使用遷移學習分類花朵

在 TensorFlow.org 上檢視 在 Google Colab 中執行 在 GitHub 上檢視 下載筆記本 查看 TF Hub 模型

您是否曾經看過美麗的花朵,並想知道這是什麼花?嗯,您不是第一個這麼想的人,所以讓我們建構一種從照片辨識花朵種類的方法!

對於分類圖片,一種稱為「卷積神經網路」的特定類型「深度神經網路」已被證明特別強大。然而,現代卷積神經網路具有數百萬個參數。從頭開始訓練它們需要大量標記的訓練資料和大量運算能力 (數百個 GPU 小時或更多)。我們只有大約三千張標記的照片,並且希望花費更少的時間,因此我們需要更聰明的方法。

我們將使用一種稱為「遷移學習」的技術,其中我們採用預先訓練的網路 (在約一百萬張通用圖片上訓練),使用它來擷取特徵,並在頂部訓練一個新層,以用於我們自己的花朵圖片分類任務。

設定

import collections
import io
import math
import os
import random
from six.moves import urllib

from IPython.display import clear_output, Image, display, HTML

import tensorflow.compat.v1 as tf
tf.disable_v2_behavior()

import tensorflow_hub as hub

import numpy as np
import matplotlib.pyplot as plt
import seaborn as sns
import sklearn.metrics as sk_metrics
import time

花朵資料集

花朵資料集包含花朵圖片,並具有 5 個可能的類別標籤。

在訓練機器學習模型時,我們會將資料分成訓練和測試資料集。我們將在訓練資料上訓練模型,然後評估模型在從未見過的資料 (測試集) 上的效能。

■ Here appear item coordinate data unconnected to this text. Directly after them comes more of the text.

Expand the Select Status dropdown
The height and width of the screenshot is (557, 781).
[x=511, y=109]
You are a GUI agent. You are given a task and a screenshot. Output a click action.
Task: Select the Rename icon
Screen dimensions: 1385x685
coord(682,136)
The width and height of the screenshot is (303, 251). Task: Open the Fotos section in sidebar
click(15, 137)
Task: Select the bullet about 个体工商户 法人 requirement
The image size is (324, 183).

讓我們下載訓練和測試範例 (可能需要一些時間),並將它們分成訓練和測試集。

執行以下兩個儲存格

FLOWERS_DIR = './flower_photos'
TRAIN_FRACTION = 0.8
RANDOM_SEED = 2018


def download_images():
  """If the images aren't already downloaded, save them to FLOWERS_DIR."""
  if not os.path.exists(FLOWERS_DIR):
    DOWNLOAD_URL = 'http://download.tensorflow.org/example_images/flower_photos.tgz'
    print('Downloading flower images from %s...' % DOWNLOAD_URL)
    urllib.request.urlretrieve(DOWNLOAD_URL, 'flower_photos.tgz')
    !tar xfz flower_photos.tgz
  print('Flower photos are located in %s' % FLOWERS_DIR)

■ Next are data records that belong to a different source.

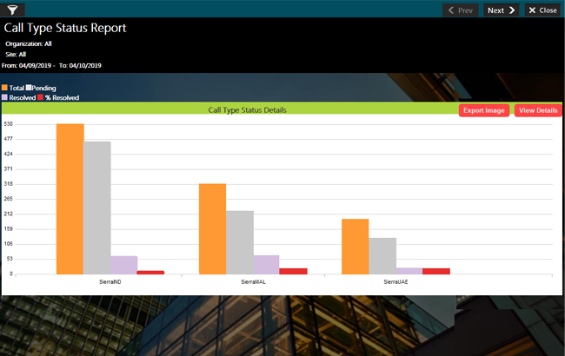
Task: Click the gray Pending bar for SierraUAE
Action: (382, 256)
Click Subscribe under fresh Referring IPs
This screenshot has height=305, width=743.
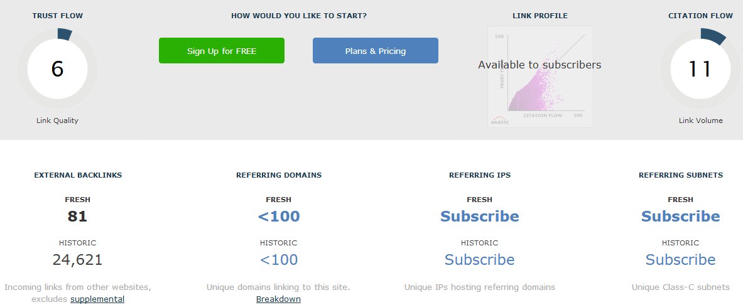tap(480, 217)
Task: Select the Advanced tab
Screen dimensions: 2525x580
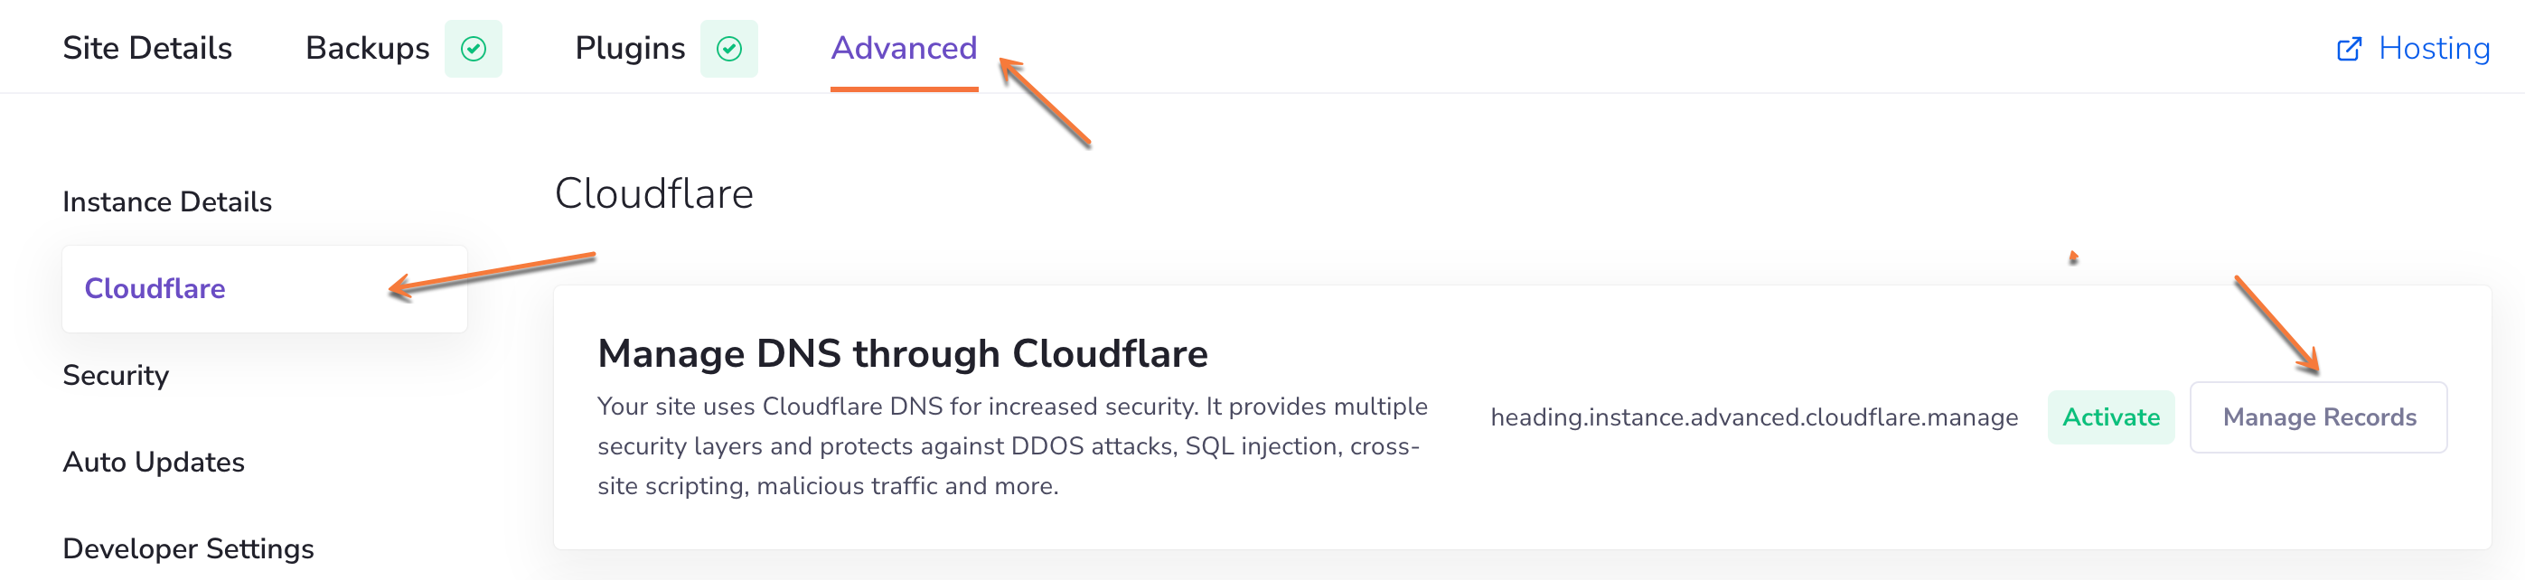Action: pos(904,49)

def make_train_and_test_sets():
  """Split the data into train and test sets and get the label classes."""
  train_examples, test_examples = [], []
  shuffler = random.Random(RANDOM_SEED)
  is_root = True
  for (dirname, subdirs, filenames) in tf.gfile.Walk(FLOWERS_DIR):
    # The root directory gives us the classes
    if is_root:
      subdirs = sorted(subdirs)
      classes = collections.OrderedDict(enumerate(subdirs))
      label_to_class = dict([(x, i) for i, x in enumerate(subdirs)])
      is_root = False
    # The sub directories give us the image files for training.
    else:
      filenames.sort()
      shuffler.shuffle(filenames)
      full_filenames = [os.path.join(dirname, f) for f in filenames]
      label = dirname.split('/')[-1]
      label_class = label_to_class[label]
      # An example is the image file and it's label class.
      examples = list(zip(full_filenames, [label_class] * len(filenames)))
      num_train = int(len(filenames) * TRAIN_FRACTION)
      train_examples.extend(examples[:num_train])
      test_examples.extend(examples[num_train:])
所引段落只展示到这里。